* _Aufgabenstellung_
Schreib die Zeilen von der ersten bis einschließlich der Zeile mit "[x=176, y=3]" neu und ersetze dabei "Add Notification" durch "Create Notification", ohne sonst etwas zu ändern. Die Bilder lässt du in der Antwort weg.

⁂

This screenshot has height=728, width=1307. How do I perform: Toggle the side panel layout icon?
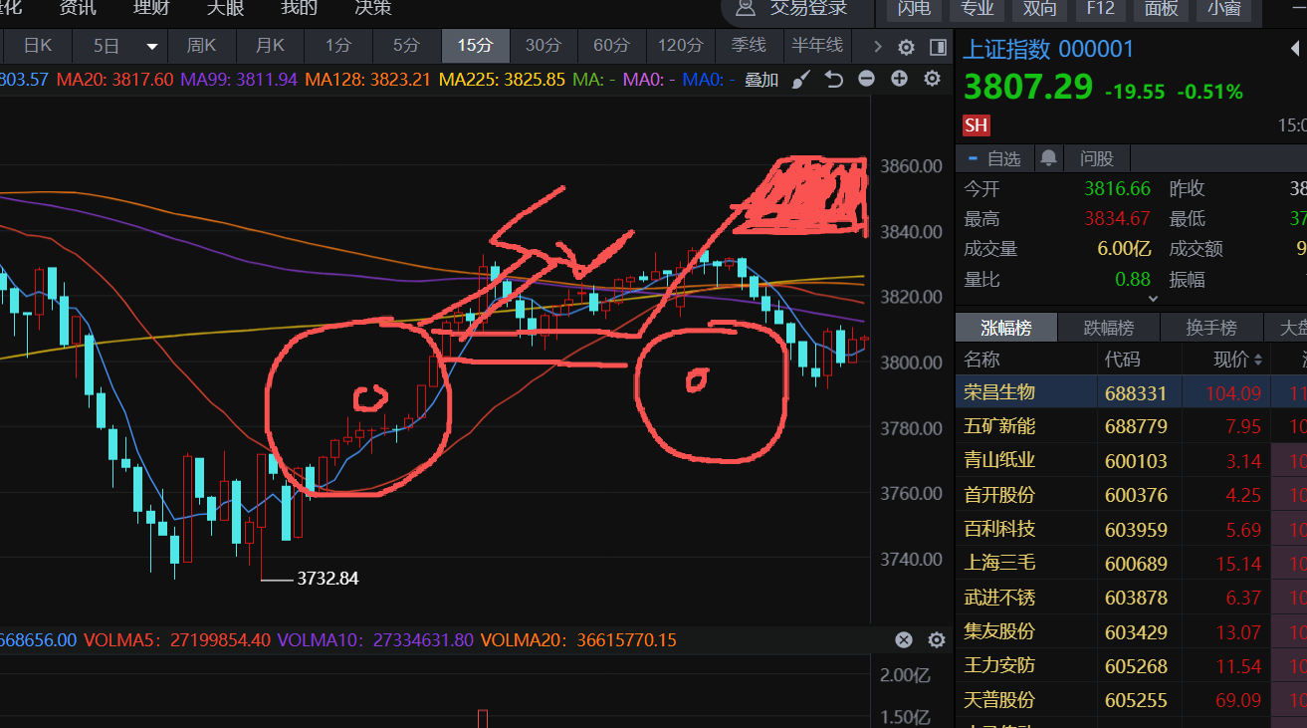pos(937,47)
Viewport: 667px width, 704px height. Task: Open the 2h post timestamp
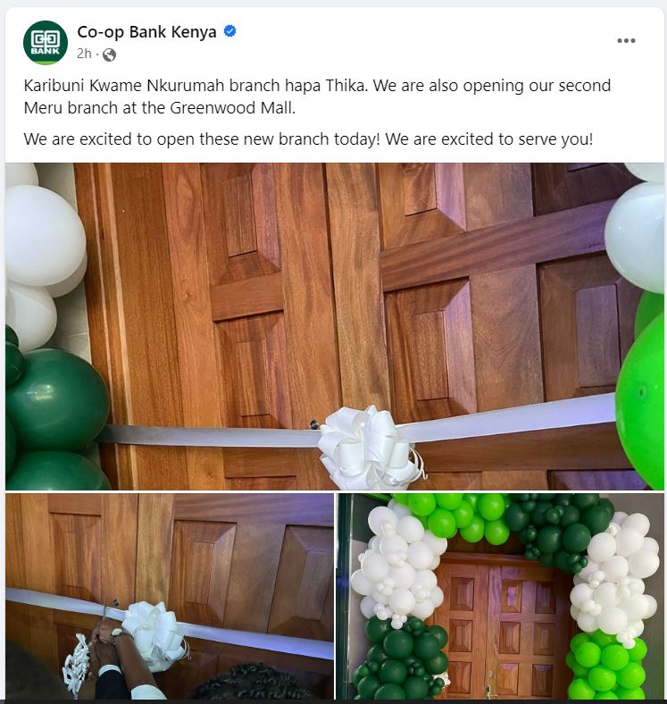[84, 54]
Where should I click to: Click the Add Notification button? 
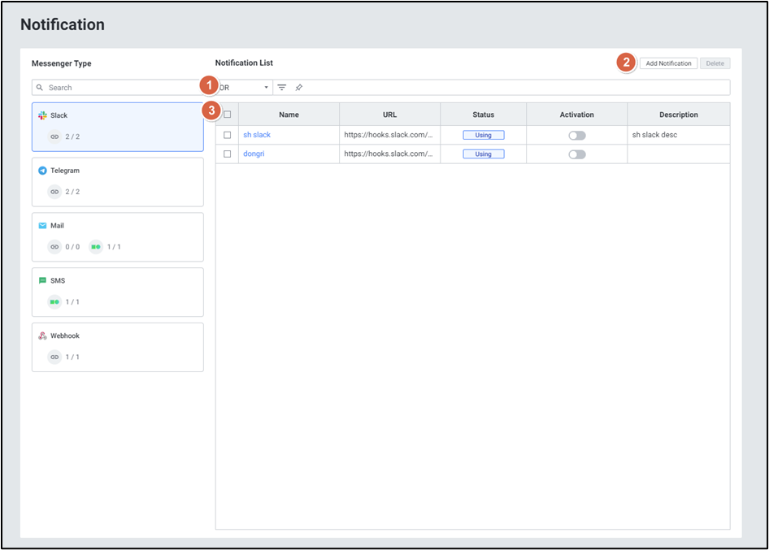pyautogui.click(x=668, y=63)
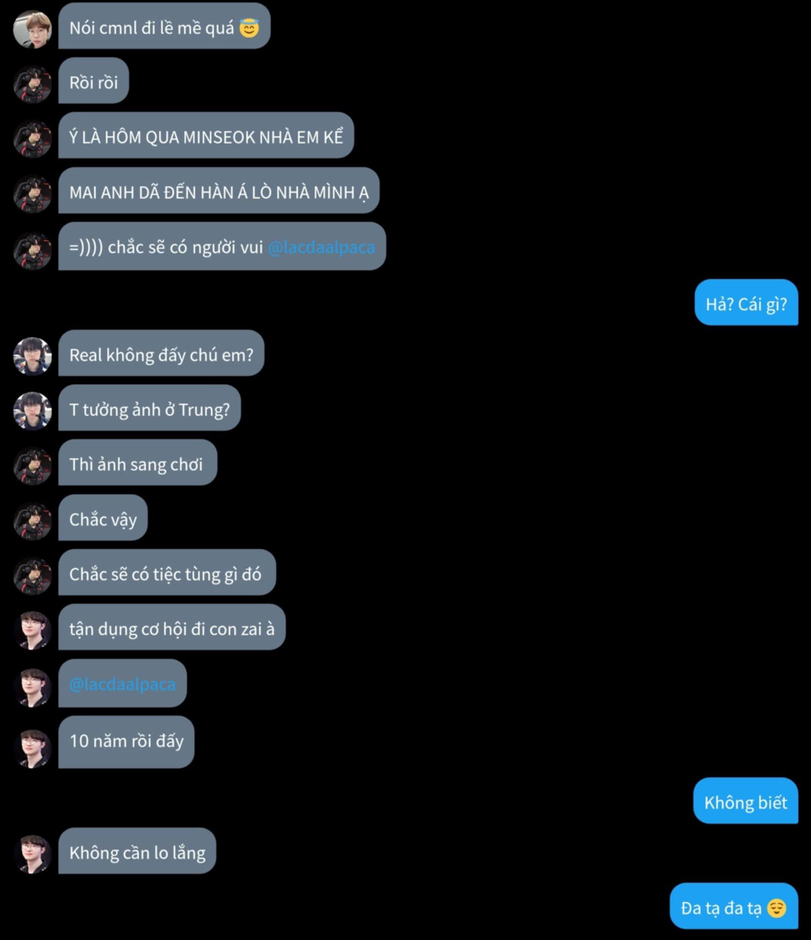This screenshot has height=940, width=811.
Task: Tap avatar beside 'Real không đấy chú em?'
Action: pos(32,357)
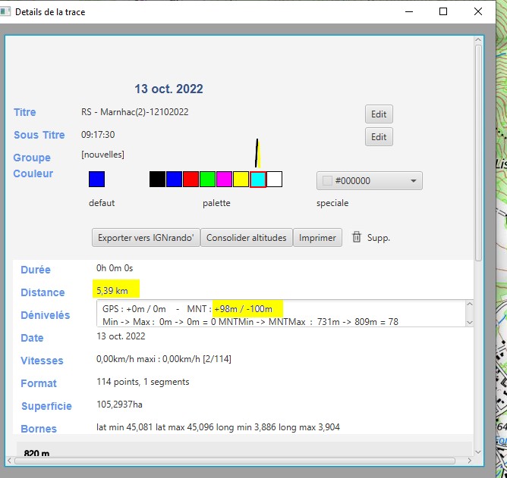Choose the yellow palette swatch
The image size is (507, 478).
click(241, 180)

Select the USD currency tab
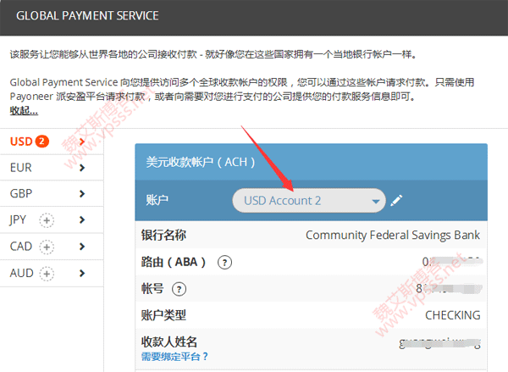[21, 142]
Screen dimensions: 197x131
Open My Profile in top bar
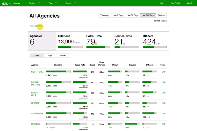[x=176, y=3]

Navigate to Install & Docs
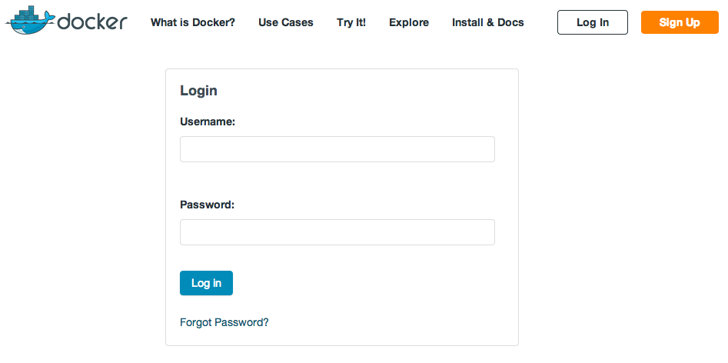tap(488, 22)
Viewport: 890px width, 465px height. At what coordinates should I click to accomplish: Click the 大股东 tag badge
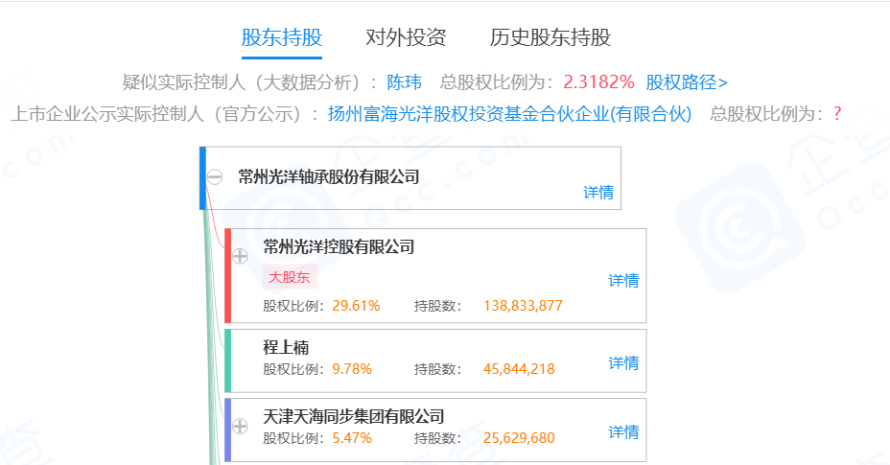tap(290, 277)
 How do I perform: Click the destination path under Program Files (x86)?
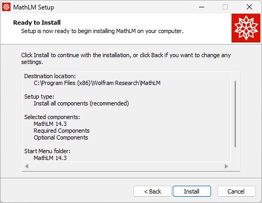97,83
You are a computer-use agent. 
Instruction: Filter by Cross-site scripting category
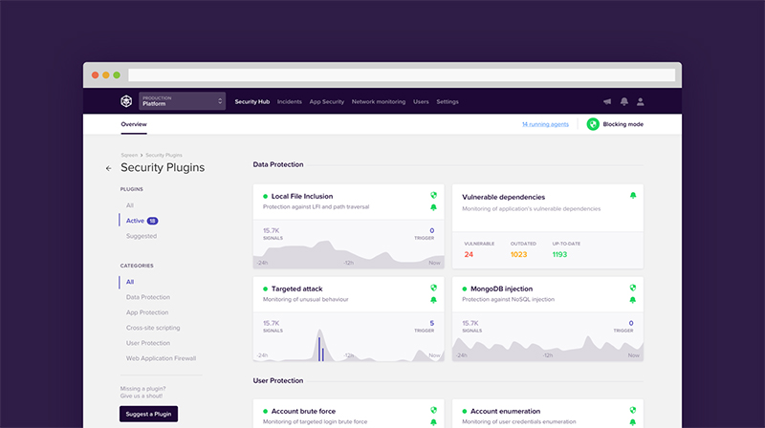click(153, 328)
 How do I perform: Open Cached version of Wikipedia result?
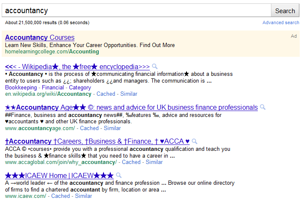106,94
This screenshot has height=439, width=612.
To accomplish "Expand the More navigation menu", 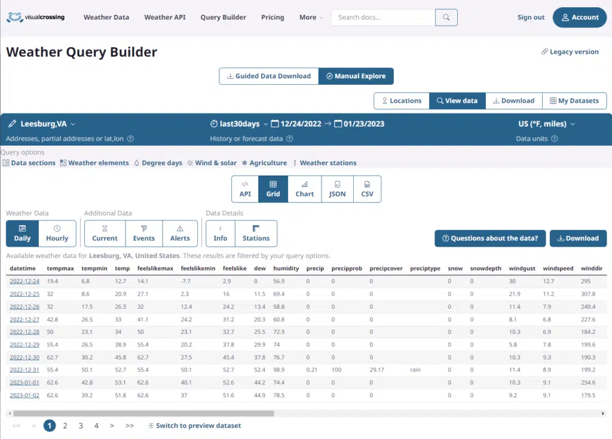I will point(311,17).
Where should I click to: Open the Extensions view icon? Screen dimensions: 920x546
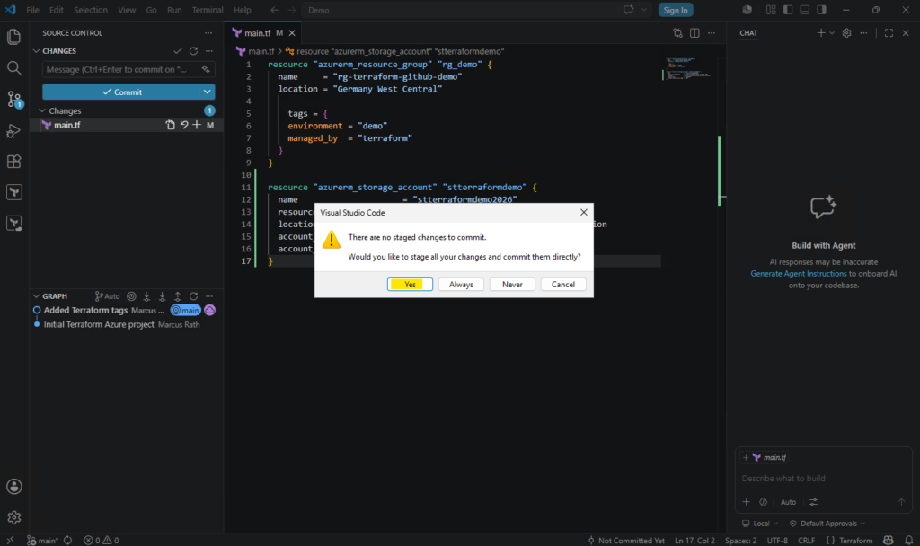point(13,162)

⁂

* _Antwort_
This screenshot has height=728, width=1307. How do I perform: Toggle the side panel layout icon?
pos(937,47)
Viewport: 667px width, 704px height. Task: Open the 2h post timestamp
[84, 54]
Where should I click to: Click the Create Notification button? 
pyautogui.click(x=668, y=63)
This screenshot has height=940, width=811.
Task: Tap avatar beside 'Real không đấy chú em?'
Action: pos(32,357)
Choose the yellow palette swatch
The image size is (507, 478).
click(241, 180)

Select the USD currency tab
[21, 142]
Screen dimensions: 197x131
Open My Profile in top bar
[x=176, y=3]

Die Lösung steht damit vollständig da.